Initial preclinical data will be presented for HMPL-506, a novel, highly potent and differentiated menin-MLL inhibitor for the treatment of certain types of acute leukemia. Compared with five other menin inhibitors in clinical development, HMPL-506 showed the stronger inhibitory potency in MLL-rearranged and NPM1 mutant leukemia cell line models. Furthermore, HMPL-506 in combination with azacytidine, venetoclax or gilteritinib synergistically improved the anti-tumor effect against MLL-rearranged leukemias both in vitro and in vivo. The investigational drug candidate displayed favorable pharmacokinetic profiles, high selectivity and low risk of cardiac toxicity. A Phase I study of HMPL-506 is planned for the second half of 2024.

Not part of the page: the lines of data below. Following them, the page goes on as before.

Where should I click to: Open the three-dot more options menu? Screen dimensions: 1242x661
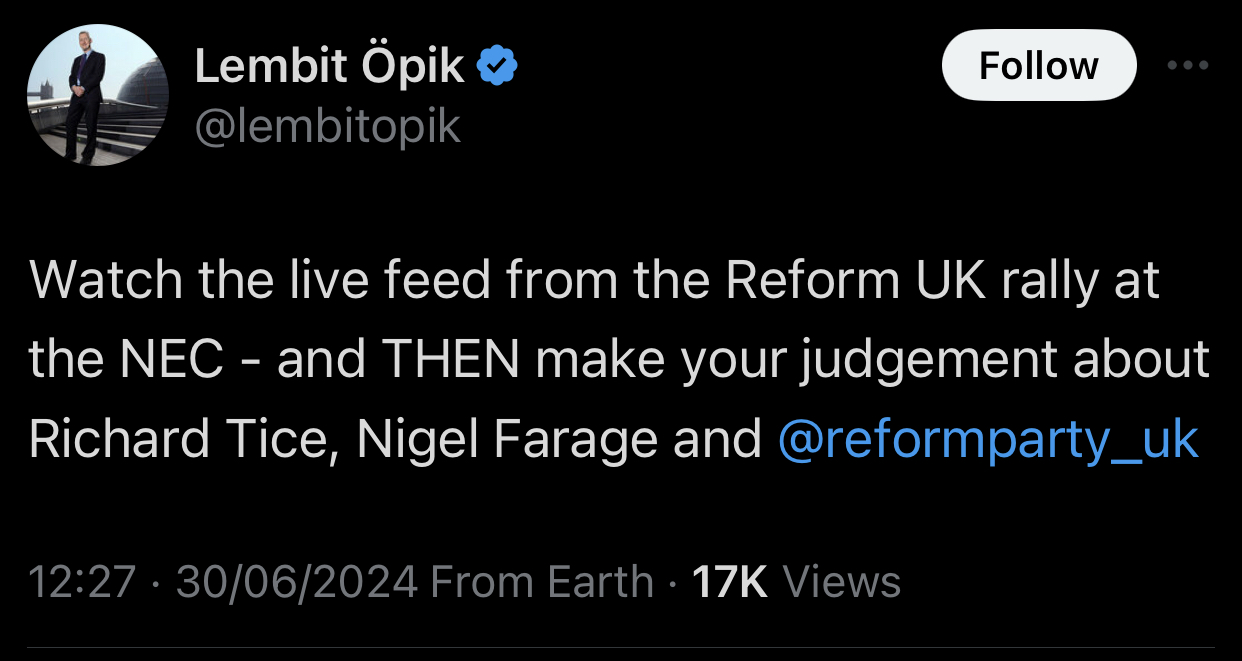pyautogui.click(x=1188, y=66)
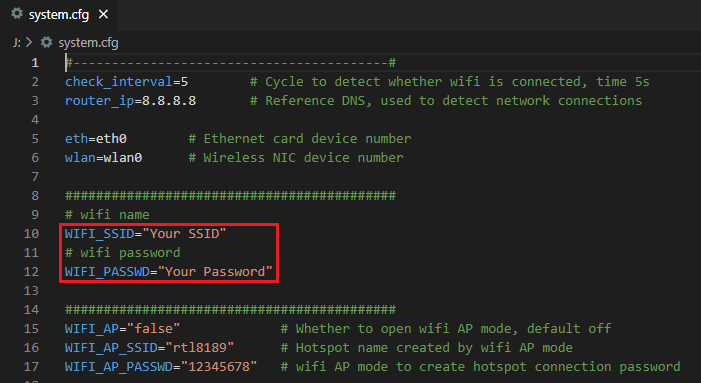Click the WIFI_AP "false" value
The image size is (701, 383).
pos(153,328)
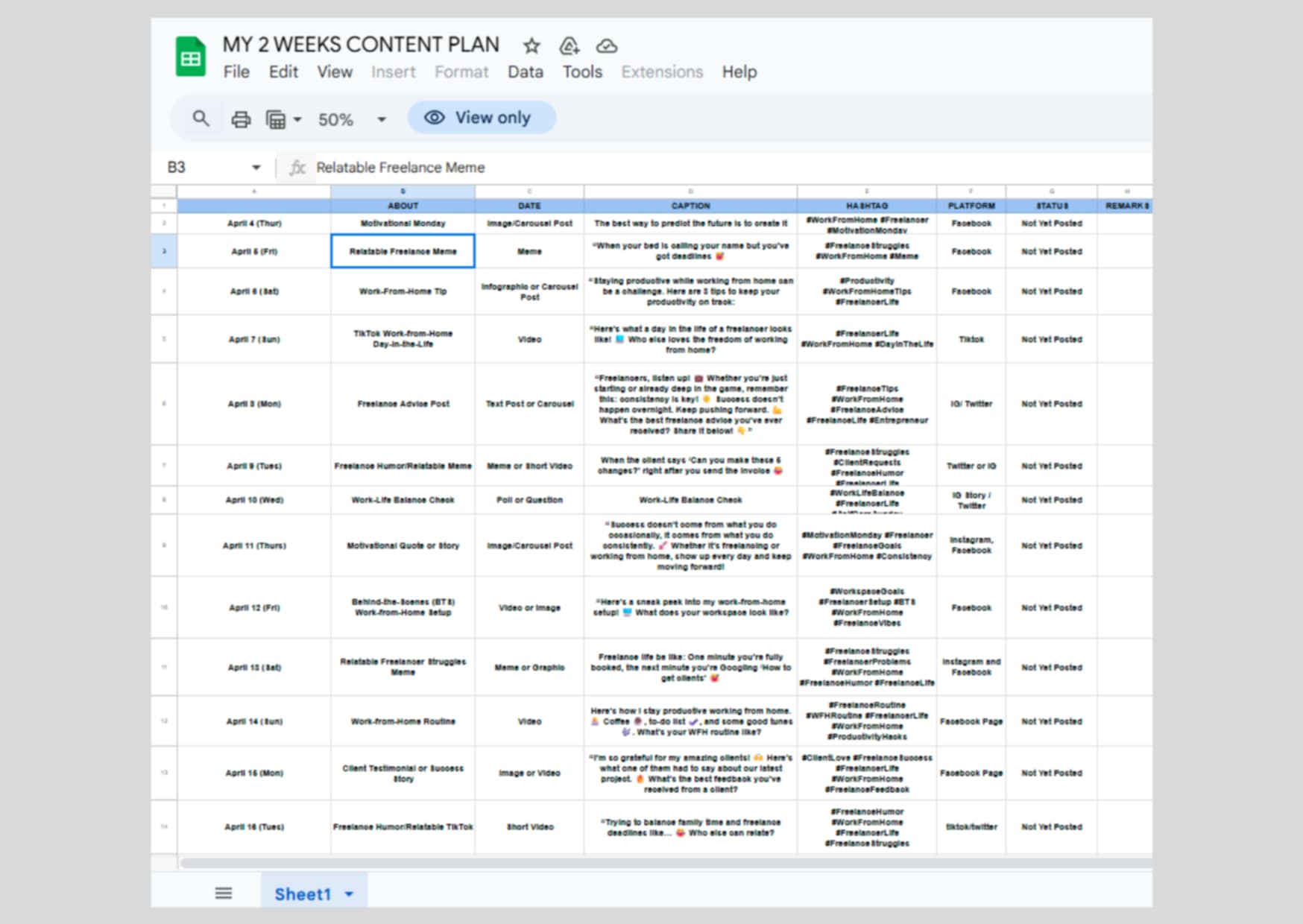Viewport: 1303px width, 924px height.
Task: Check cloud save status icon
Action: pyautogui.click(x=607, y=46)
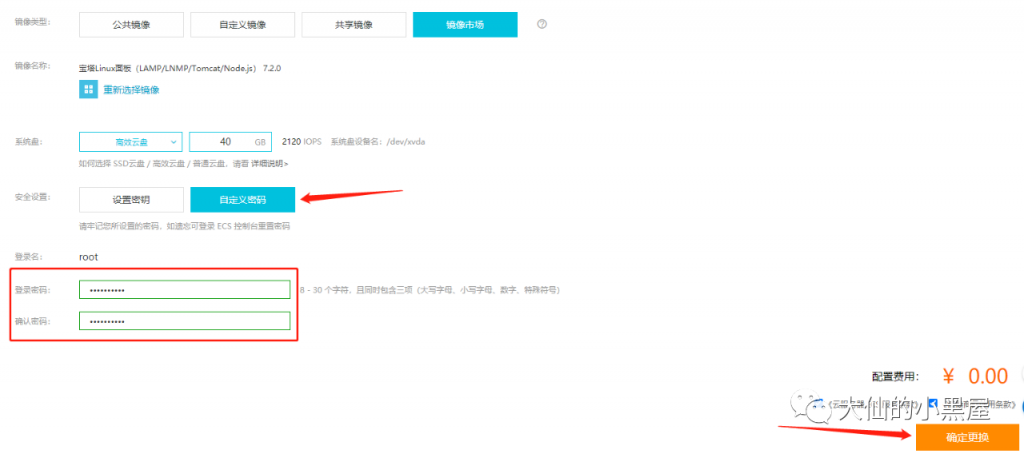Focus the 登录密码 password field
The width and height of the screenshot is (1024, 454).
184,290
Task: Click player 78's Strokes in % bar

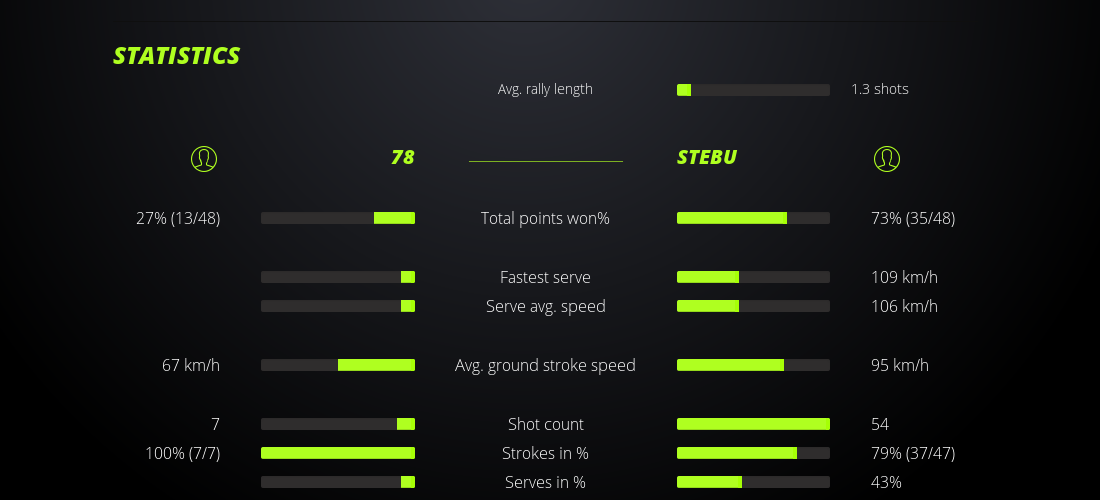Action: point(338,453)
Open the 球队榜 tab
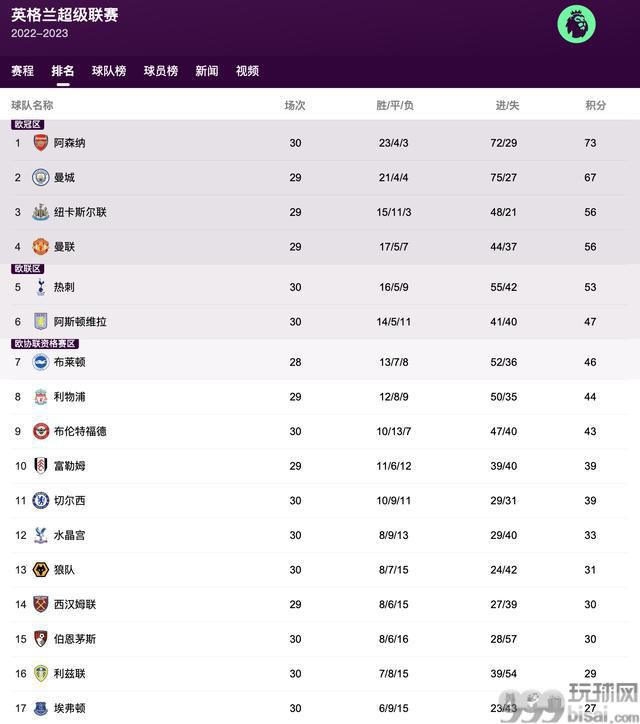 coord(109,71)
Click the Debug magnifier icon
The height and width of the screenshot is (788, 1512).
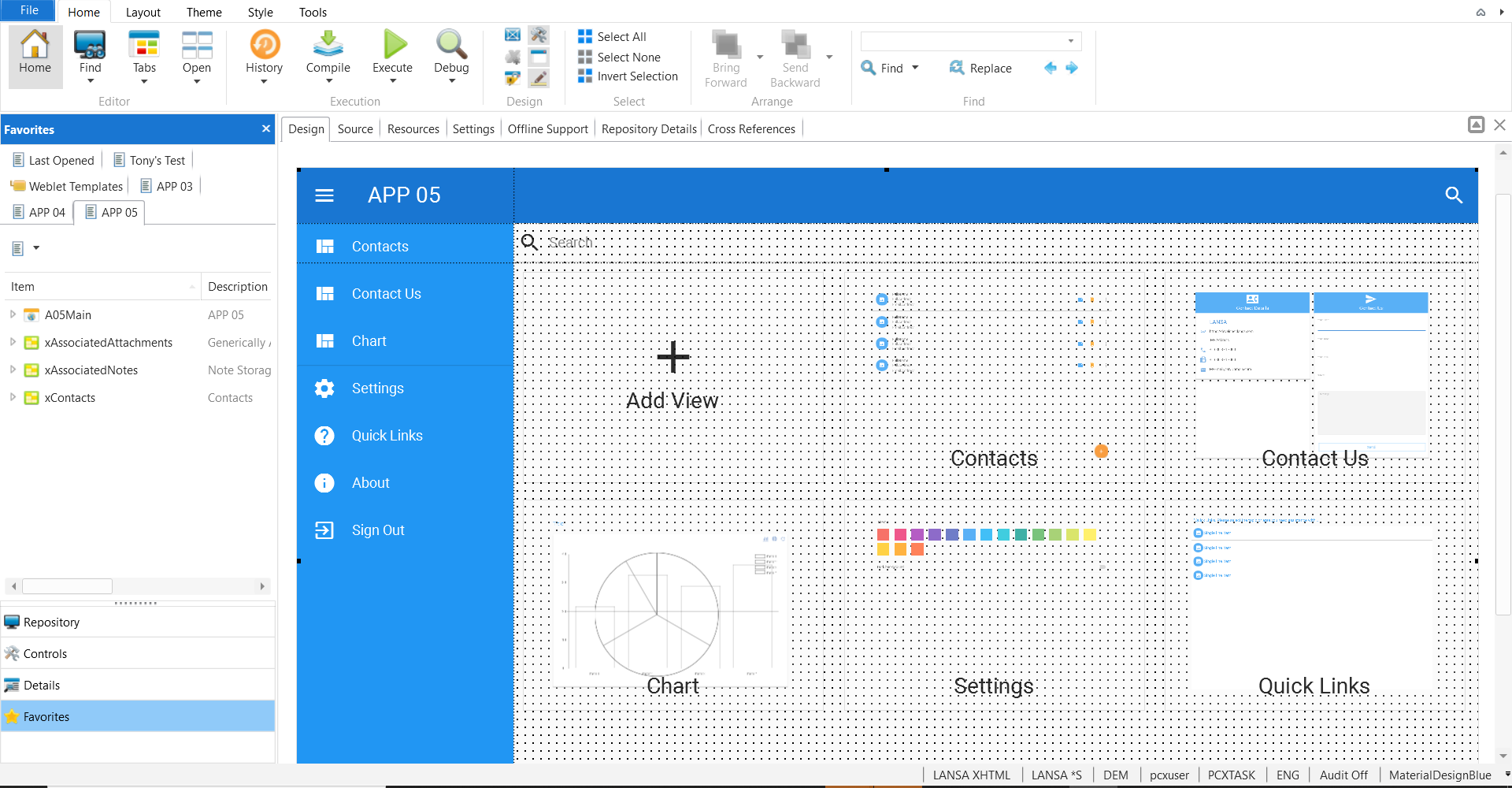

Initial preclinical data will also be presented for HMPL-A067 (HMA800067), a novel CD38-targeting antibody-drug conjugate (ADC) in which daratumumab was conjugated with cytotoxic payload Monomethyl auristatin E (MMAE) via a novel linker. It demonstrated significant superior anti-tumor activity to daratumumab, including in several B-cell malignancies models with resistance to daratumumab treatment.

Other presentations include preclinical data on the ERK 1/2 inhibitor, HMPL-295; early clinical data on the Syk inhibitor, sovleplenib, in lymphoma patients; additional clinical data from global studies of VEGFR inhibitor, fruquintinib, and MET inhibitor, savolitinib; and several investigator-initiated studies of fruquintinib and VEGFR/CSF-1R/FGFR inhibitor, surufatinib.